> [Data shown]
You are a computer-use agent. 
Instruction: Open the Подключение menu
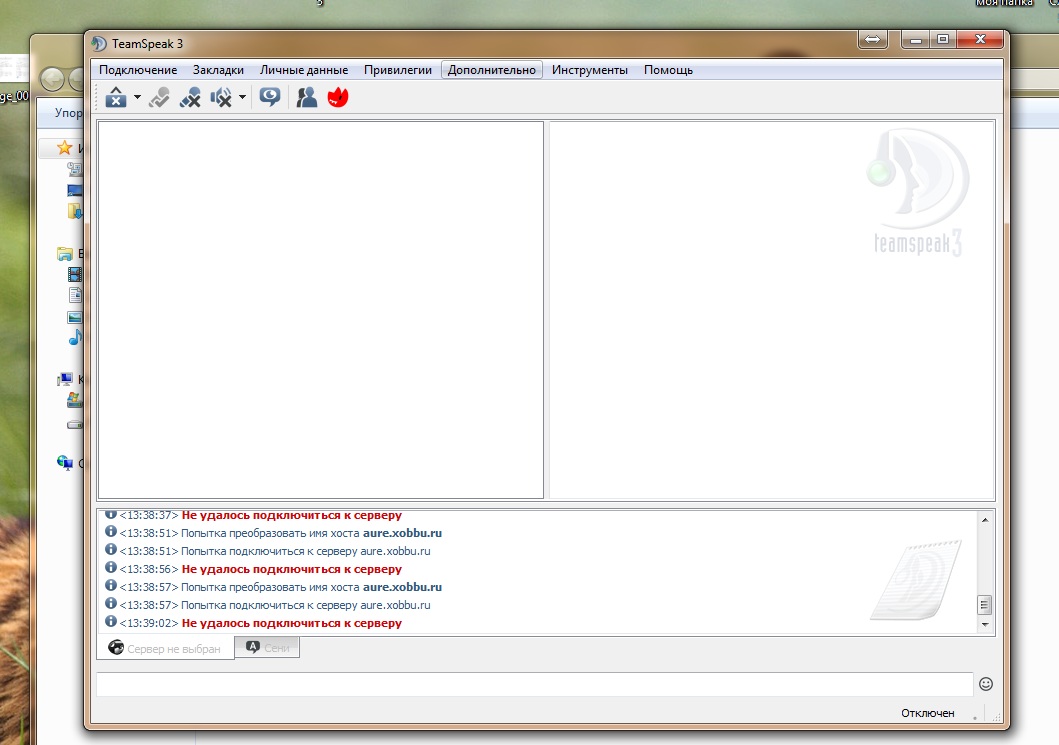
==
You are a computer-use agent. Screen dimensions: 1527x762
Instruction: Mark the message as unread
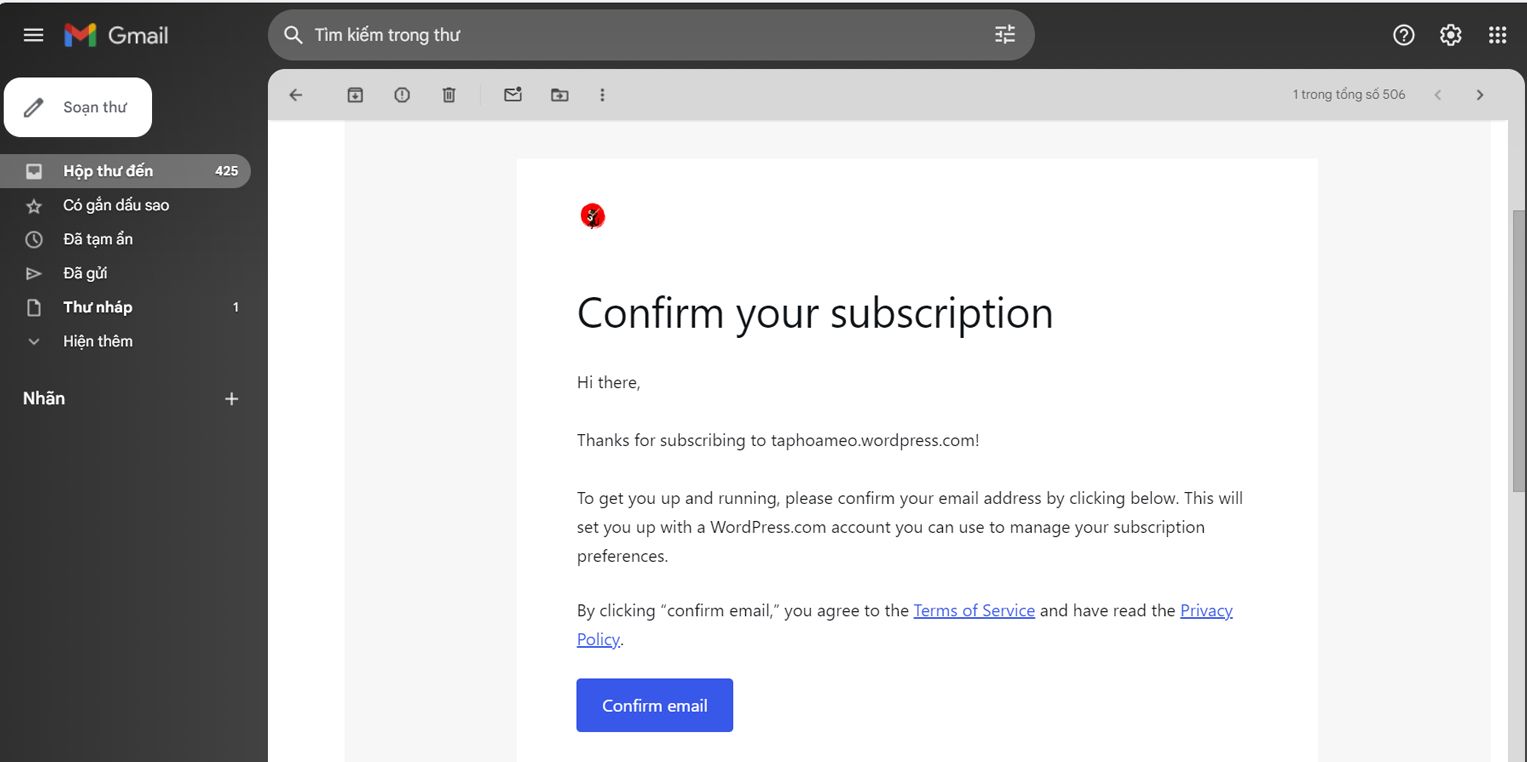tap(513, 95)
--
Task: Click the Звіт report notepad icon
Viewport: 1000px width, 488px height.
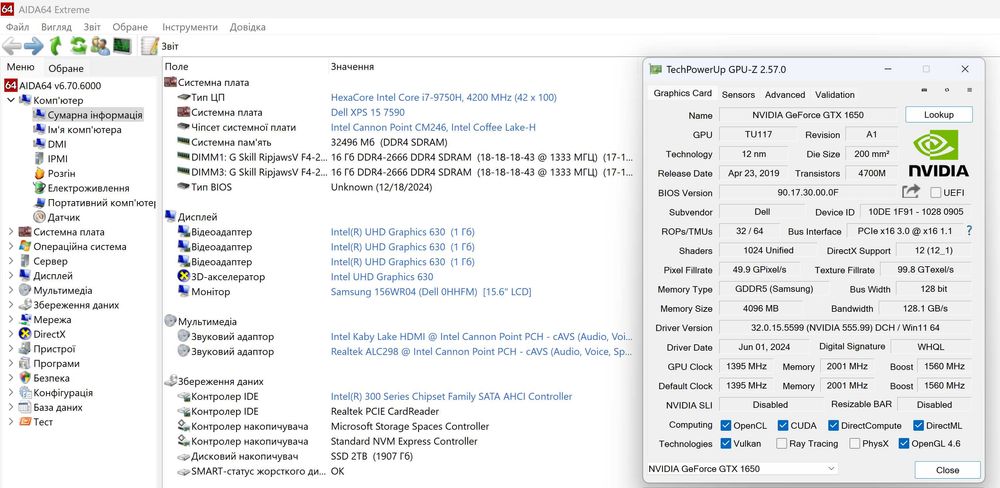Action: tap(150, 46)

> [Task objective]
Filter the records above, keeping each line that contains the word "computer".

> [Answer area]
You are a computer-use agent. 
You are a computer-use agent. Screen dimensions: 1527x762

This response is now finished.